In a study published in 2017, Bastian and his colleagues conducted two experiments examining how this societal expectation to seek happiness affects people, especially when they face failure. In the first study, 116 college students were divided into three groups to perform an anagram task. Many of the anagrams were impossible to solve. The test was designed for everyone to fail, but only one of the three groups was told to expect failure. Another group was in a ‘happy room’ whose walls were affixed with motivational posters and cheerful Post-it notes and they were provided with wellness literature, while the final group was given a neutral room.

After completing the task, all the participants took a worry test that measured their responses to failing the anagram task, and filled out a questionnaire designed to evaluate whether societal expectations to be happy affected how they processed negative emotions.
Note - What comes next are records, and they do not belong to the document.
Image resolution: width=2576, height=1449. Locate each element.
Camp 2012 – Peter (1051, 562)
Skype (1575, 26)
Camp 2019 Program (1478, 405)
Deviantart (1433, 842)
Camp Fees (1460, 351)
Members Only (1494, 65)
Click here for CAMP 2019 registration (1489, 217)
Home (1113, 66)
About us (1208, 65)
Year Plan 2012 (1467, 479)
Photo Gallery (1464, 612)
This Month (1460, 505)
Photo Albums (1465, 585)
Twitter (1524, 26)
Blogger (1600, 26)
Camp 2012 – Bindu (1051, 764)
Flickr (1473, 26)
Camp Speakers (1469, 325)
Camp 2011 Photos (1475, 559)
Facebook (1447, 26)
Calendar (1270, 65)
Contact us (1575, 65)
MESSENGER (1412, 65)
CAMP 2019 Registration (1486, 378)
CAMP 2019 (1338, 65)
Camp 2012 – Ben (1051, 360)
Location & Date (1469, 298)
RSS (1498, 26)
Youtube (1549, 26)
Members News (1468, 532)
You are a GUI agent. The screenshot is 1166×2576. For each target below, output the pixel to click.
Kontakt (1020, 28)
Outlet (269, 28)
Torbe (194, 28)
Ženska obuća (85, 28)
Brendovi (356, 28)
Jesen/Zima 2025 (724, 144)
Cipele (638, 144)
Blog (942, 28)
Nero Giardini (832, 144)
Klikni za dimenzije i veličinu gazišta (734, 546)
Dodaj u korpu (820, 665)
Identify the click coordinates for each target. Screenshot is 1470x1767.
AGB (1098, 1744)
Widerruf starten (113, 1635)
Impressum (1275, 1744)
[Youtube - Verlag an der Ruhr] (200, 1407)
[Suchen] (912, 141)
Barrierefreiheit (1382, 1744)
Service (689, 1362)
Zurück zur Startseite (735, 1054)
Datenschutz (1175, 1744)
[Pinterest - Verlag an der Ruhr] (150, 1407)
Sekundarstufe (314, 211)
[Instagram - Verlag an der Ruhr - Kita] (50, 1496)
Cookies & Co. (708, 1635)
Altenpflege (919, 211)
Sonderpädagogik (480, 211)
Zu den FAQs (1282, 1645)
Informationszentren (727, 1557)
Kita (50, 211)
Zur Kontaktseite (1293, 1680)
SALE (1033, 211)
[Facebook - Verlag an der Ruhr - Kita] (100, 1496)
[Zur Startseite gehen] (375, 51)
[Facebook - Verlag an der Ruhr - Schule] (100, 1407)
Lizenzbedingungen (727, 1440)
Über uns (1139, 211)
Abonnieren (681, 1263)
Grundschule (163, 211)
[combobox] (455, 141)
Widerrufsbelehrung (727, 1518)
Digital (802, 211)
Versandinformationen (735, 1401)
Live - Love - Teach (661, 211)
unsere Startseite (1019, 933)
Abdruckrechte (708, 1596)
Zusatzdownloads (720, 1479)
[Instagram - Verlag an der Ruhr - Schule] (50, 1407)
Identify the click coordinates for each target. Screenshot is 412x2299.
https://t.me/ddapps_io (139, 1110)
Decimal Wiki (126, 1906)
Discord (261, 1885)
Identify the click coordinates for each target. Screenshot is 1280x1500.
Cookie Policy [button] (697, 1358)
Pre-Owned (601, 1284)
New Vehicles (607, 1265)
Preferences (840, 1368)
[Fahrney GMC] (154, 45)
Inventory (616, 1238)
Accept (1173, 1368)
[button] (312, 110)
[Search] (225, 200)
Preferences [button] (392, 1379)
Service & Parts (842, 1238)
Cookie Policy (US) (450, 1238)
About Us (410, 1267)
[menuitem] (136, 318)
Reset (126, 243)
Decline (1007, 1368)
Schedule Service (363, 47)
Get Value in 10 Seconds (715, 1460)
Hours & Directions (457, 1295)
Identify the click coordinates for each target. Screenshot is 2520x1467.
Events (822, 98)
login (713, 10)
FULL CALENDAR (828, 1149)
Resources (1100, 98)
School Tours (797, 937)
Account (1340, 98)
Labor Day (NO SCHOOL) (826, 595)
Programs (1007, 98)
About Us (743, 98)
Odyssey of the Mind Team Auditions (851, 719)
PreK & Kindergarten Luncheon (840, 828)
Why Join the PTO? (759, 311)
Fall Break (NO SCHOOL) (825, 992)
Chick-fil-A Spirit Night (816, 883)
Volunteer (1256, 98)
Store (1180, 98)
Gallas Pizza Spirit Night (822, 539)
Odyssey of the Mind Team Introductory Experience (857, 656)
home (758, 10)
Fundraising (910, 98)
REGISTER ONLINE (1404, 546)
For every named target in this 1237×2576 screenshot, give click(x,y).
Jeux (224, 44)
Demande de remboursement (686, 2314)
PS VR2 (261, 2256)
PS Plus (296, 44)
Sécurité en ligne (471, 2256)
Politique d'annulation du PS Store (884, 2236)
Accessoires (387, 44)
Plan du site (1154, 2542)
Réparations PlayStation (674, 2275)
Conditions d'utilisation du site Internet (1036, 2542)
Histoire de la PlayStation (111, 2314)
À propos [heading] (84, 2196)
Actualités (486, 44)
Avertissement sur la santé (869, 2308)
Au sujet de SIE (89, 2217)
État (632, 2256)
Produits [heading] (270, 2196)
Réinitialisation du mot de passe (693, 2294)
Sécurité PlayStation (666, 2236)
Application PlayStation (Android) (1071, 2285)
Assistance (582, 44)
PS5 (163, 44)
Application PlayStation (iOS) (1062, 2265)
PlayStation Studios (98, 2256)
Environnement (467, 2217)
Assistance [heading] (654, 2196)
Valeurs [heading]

They also took a test about their emotional state at that time. Bastian and his team found that people in the ‘happy room’ worried a lot more about their failure than the people in the other two rooms. ‘The idea is that when people find themselves in a context (in this case a room, but generally in cultural context) where happiness is highly valued, it sets up a sense of pressure that they should feel that way,’ Bastian told me. Then, when they experience failure, they ‘ruminate about why they are not feeling the way they think they should be feeling’. The rumination, the researchers found, worsened their state of mind.

In the second experiment, 202 people filled out two questionnaires online. The first one asked how often and how intensely they experienced sadness, anxiety, depression and stress. The second – in which people were asked to rate sentences such as: ‘I think society accepts people who feel depressed or anxious’ – measured to what extent societal expectations to seek positive feelings and inhibit negative ones affected their emotional state. As it turns out, people who thought that society expects them to always be cheerful and never sad experienced negative emotional states of stress, anxiety, depression and sadness more often.

Painful times confer other benefits that make us happier over the long term. It is during adversity that we connect most closely with people, Bastian points out. Experiencing adversity also builds resilience. ‘Psychologically, you can’t become tough if you don’t have to deal with tough things in life,’ he told me. At the same time, he warns that the recent findings shouldn’t be misunderstood. ‘The point is not that we should try and be sadder in life,’ he says. ‘The point is that when we try and avoid sadness, see it as a problem, and strive for endless happiness, we are in fact not very happy and, therefore, cannot enjoy the benefits of true happiness.’